* **Task details**: Reproduce all the data verbatim.

START Supplied information

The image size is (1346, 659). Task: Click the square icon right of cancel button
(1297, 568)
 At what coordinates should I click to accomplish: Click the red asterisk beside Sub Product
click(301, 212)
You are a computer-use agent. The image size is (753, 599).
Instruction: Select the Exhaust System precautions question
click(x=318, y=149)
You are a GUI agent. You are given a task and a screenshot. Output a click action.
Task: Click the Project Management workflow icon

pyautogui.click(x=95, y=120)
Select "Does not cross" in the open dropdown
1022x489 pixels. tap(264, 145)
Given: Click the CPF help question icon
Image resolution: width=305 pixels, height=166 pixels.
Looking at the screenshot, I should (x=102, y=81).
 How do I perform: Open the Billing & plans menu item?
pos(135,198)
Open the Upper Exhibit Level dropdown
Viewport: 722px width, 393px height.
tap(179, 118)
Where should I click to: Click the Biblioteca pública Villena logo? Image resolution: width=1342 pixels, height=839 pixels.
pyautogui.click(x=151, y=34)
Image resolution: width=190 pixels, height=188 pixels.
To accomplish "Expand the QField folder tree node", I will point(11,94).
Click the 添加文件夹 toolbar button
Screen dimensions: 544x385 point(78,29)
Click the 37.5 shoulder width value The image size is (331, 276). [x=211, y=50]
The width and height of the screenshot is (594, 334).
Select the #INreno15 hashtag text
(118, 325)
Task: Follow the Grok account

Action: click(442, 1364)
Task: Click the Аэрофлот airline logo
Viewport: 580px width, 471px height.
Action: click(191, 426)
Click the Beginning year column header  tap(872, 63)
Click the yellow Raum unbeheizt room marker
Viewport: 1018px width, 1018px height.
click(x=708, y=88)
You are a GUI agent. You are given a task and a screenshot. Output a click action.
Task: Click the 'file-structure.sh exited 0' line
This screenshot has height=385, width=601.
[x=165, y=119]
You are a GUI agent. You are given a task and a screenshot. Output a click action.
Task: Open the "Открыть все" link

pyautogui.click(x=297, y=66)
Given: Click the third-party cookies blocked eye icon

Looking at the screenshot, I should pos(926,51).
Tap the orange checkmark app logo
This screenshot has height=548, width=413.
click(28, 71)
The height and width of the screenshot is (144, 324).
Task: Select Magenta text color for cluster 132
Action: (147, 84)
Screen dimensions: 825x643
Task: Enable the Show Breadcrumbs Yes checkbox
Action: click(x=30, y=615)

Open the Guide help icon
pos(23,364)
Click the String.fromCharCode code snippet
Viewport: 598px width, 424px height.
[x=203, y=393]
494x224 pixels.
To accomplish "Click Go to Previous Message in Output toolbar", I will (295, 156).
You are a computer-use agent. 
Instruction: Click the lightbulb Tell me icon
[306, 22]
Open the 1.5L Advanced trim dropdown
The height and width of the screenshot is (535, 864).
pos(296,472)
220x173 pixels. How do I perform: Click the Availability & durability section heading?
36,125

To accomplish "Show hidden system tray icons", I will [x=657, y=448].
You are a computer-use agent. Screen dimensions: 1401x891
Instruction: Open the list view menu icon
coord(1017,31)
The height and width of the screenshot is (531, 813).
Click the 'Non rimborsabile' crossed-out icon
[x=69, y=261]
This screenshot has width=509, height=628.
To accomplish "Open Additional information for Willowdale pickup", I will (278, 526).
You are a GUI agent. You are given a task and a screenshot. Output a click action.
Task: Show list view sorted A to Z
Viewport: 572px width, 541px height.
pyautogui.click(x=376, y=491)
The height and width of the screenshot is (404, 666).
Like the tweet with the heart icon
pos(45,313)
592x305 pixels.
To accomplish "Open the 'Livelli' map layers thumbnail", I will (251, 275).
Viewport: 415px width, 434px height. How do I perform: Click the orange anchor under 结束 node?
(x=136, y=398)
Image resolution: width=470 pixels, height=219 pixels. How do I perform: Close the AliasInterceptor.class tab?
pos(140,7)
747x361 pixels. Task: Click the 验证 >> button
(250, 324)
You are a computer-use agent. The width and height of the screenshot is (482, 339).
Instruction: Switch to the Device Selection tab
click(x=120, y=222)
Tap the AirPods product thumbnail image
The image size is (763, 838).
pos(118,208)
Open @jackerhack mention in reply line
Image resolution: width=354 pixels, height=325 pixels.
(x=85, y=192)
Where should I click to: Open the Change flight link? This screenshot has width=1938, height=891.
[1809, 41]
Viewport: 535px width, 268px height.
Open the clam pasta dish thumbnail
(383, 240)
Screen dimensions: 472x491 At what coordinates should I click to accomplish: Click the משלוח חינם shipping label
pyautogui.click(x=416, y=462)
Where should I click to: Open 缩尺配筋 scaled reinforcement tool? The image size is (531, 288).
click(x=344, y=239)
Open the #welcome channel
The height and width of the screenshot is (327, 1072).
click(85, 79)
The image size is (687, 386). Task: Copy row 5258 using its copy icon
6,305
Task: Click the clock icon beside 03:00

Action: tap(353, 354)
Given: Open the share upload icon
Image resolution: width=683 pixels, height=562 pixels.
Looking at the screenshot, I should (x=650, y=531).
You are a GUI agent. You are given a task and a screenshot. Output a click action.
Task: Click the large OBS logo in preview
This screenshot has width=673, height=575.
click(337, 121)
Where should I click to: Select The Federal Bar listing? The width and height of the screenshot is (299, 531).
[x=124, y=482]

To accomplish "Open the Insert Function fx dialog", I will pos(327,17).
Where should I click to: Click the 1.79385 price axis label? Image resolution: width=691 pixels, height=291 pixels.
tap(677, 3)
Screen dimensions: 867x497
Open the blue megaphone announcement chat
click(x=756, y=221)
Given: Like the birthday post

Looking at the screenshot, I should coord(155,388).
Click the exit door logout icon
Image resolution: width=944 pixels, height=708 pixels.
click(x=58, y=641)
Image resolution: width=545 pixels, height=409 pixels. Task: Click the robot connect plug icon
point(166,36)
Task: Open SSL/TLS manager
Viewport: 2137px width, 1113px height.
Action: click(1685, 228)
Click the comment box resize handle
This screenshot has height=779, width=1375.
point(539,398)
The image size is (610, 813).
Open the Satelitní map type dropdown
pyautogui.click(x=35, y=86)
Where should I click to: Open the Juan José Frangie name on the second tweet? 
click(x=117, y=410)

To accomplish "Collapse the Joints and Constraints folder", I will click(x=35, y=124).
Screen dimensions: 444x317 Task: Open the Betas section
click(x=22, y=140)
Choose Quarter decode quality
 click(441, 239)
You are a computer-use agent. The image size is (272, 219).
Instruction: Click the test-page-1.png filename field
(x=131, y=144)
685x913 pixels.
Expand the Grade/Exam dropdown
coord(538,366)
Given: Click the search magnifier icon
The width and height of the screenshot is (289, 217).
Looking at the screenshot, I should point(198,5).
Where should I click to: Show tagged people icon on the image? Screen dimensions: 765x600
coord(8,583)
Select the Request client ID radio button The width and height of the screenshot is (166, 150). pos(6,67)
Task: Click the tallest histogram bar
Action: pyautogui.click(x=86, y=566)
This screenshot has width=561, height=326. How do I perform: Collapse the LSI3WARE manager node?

END Supplied information

* **Task solution**:
The image size is (1346, 659). Task: Click the square icon right of cancel button
(1297, 568)
 At what coordinates should I click to accomplish: Click the red asterisk beside Sub Product
click(301, 212)
You are a computer-use agent. The image size is (753, 599).
Instruction: Select the Exhaust System precautions question
click(x=318, y=149)
You are a GUI agent. You are given a task and a screenshot. Output a click action.
Task: Click the Project Management workflow icon

pyautogui.click(x=95, y=120)
Select "Does not cross" in the open dropdown
1022x489 pixels. tap(264, 145)
Given: Click the CPF help question icon
Image resolution: width=305 pixels, height=166 pixels.
Looking at the screenshot, I should (x=102, y=81).
 How do I perform: Open the Billing & plans menu item?
pos(135,198)
Open the Upper Exhibit Level dropdown
Viewport: 722px width, 393px height.
tap(179, 118)
Where should I click to: Click the Biblioteca pública Villena logo? Image resolution: width=1342 pixels, height=839 pixels.
pyautogui.click(x=151, y=34)
Image resolution: width=190 pixels, height=188 pixels.
To accomplish "Expand the QField folder tree node", I will point(11,94).
Click the 添加文件夹 toolbar button
Screen dimensions: 544x385 point(78,29)
Click the 37.5 shoulder width value The image size is (331, 276). [x=211, y=50]
The width and height of the screenshot is (594, 334).
Select the #INreno15 hashtag text
(118, 325)
Task: Follow the Grok account

Action: click(442, 1364)
Task: Click the Аэрофлот airline logo
Viewport: 580px width, 471px height.
Action: click(191, 426)
Click the Beginning year column header  tap(872, 63)
Click the yellow Raum unbeheizt room marker
Viewport: 1018px width, 1018px height.
click(x=708, y=88)
You are a GUI agent. You are given a task and a screenshot. Output a click action.
Task: Click the 'file-structure.sh exited 0' line
This screenshot has height=385, width=601.
[x=165, y=119]
You are a GUI agent. You are given a task and a screenshot. Output a click action.
Task: Open the "Открыть все" link

pyautogui.click(x=297, y=66)
Given: Click the third-party cookies blocked eye icon

Looking at the screenshot, I should pos(926,51).
Tap the orange checkmark app logo
This screenshot has height=548, width=413.
click(28, 71)
The height and width of the screenshot is (144, 324).
Task: Select Magenta text color for cluster 132
Action: (147, 84)
Screen dimensions: 825x643
Task: Enable the Show Breadcrumbs Yes checkbox
Action: click(x=30, y=615)

Open the Guide help icon
pos(23,364)
Click the String.fromCharCode code snippet
Viewport: 598px width, 424px height.
[x=203, y=393]
494x224 pixels.
To accomplish "Click Go to Previous Message in Output toolbar", I will (295, 156).
You are a computer-use agent. 
Instruction: Click the lightbulb Tell me icon
[306, 22]
Open the 1.5L Advanced trim dropdown
The height and width of the screenshot is (535, 864).
pos(296,472)
220x173 pixels. How do I perform: Click the Availability & durability section heading?
36,125

To accomplish "Show hidden system tray icons", I will [x=657, y=448].
You are a computer-use agent. Screen dimensions: 1401x891
Instruction: Open the list view menu icon
coord(1017,31)
The height and width of the screenshot is (531, 813).
Click the 'Non rimborsabile' crossed-out icon
[x=69, y=261]
This screenshot has width=509, height=628.
To accomplish "Open Additional information for Willowdale pickup", I will (278, 526).
You are a GUI agent. You are given a task and a screenshot. Output a click action.
Task: Show list view sorted A to Z
Viewport: 572px width, 541px height.
pyautogui.click(x=376, y=491)
The height and width of the screenshot is (404, 666).
Like the tweet with the heart icon
pos(45,313)
592x305 pixels.
To accomplish "Open the 'Livelli' map layers thumbnail", I will (251, 275).
Viewport: 415px width, 434px height. How do I perform: Click the orange anchor under 结束 node?
(x=136, y=398)
Image resolution: width=470 pixels, height=219 pixels. How do I perform: Close the AliasInterceptor.class tab?
pos(140,7)
747x361 pixels. Task: Click the 验证 >> button
(250, 324)
You are a computer-use agent. The width and height of the screenshot is (482, 339).
Instruction: Switch to the Device Selection tab
click(x=120, y=222)
Tap the AirPods product thumbnail image
The image size is (763, 838).
pos(118,208)
Open @jackerhack mention in reply line
Image resolution: width=354 pixels, height=325 pixels.
(x=85, y=192)
Where should I click to: Open the Change flight link? This screenshot has width=1938, height=891.
[1809, 41]
Viewport: 535px width, 268px height.
Open the clam pasta dish thumbnail
(383, 240)
Screen dimensions: 472x491 At what coordinates should I click to accomplish: Click the משלוח חינם shipping label
pyautogui.click(x=416, y=462)
Where should I click to: Open 缩尺配筋 scaled reinforcement tool? The image size is (531, 288).
click(x=344, y=239)
Open the #welcome channel
The height and width of the screenshot is (327, 1072).
click(85, 79)
The image size is (687, 386). Task: Copy row 5258 using its copy icon
6,305
Task: Click the clock icon beside 03:00

Action: tap(353, 354)
Given: Open the share upload icon
Image resolution: width=683 pixels, height=562 pixels.
Looking at the screenshot, I should (x=650, y=531).
You are a GUI agent. You are given a task and a screenshot. Output a click action.
Task: Click the large OBS logo in preview
This screenshot has width=673, height=575.
click(337, 121)
Where should I click to: Select The Federal Bar listing? The width and height of the screenshot is (299, 531).
[x=124, y=482]

To accomplish "Open the Insert Function fx dialog", I will pos(327,17).
Where should I click to: Click the 1.79385 price axis label? Image resolution: width=691 pixels, height=291 pixels.
tap(677, 3)
Screen dimensions: 867x497
Open the blue megaphone announcement chat
click(x=756, y=221)
Given: Like the birthday post

Looking at the screenshot, I should coord(155,388).
Click the exit door logout icon
Image resolution: width=944 pixels, height=708 pixels.
click(x=58, y=641)
Image resolution: width=545 pixels, height=409 pixels. Task: Click the robot connect plug icon
point(166,36)
Task: Open SSL/TLS manager
Viewport: 2137px width, 1113px height.
Action: click(1685, 228)
Click the comment box resize handle
This screenshot has height=779, width=1375.
point(539,398)
The image size is (610, 813).
Open the Satelitní map type dropdown
pyautogui.click(x=35, y=86)
Where should I click to: Open the Juan José Frangie name on the second tweet? 
click(x=117, y=410)

To accomplish "Collapse the Joints and Constraints folder", I will click(x=35, y=124).
Screen dimensions: 444x317 Task: Open the Betas section
click(x=22, y=140)
Choose Quarter decode quality
 click(441, 239)
You are a computer-use agent. The image size is (272, 219).
Instruction: Click the test-page-1.png filename field
(x=131, y=144)
685x913 pixels.
Expand the Grade/Exam dropdown
coord(538,366)
Given: Click the search magnifier icon
The width and height of the screenshot is (289, 217).
Looking at the screenshot, I should point(198,5).
Where should I click to: Show tagged people icon on the image? Screen dimensions: 765x600
coord(8,583)
Select the Request client ID radio button The width and height of the screenshot is (166, 150). pos(6,67)
Task: Click the tallest histogram bar
Action: pyautogui.click(x=86, y=566)
This screenshot has width=561, height=326. How do I perform: Collapse the LSI3WARE manager node?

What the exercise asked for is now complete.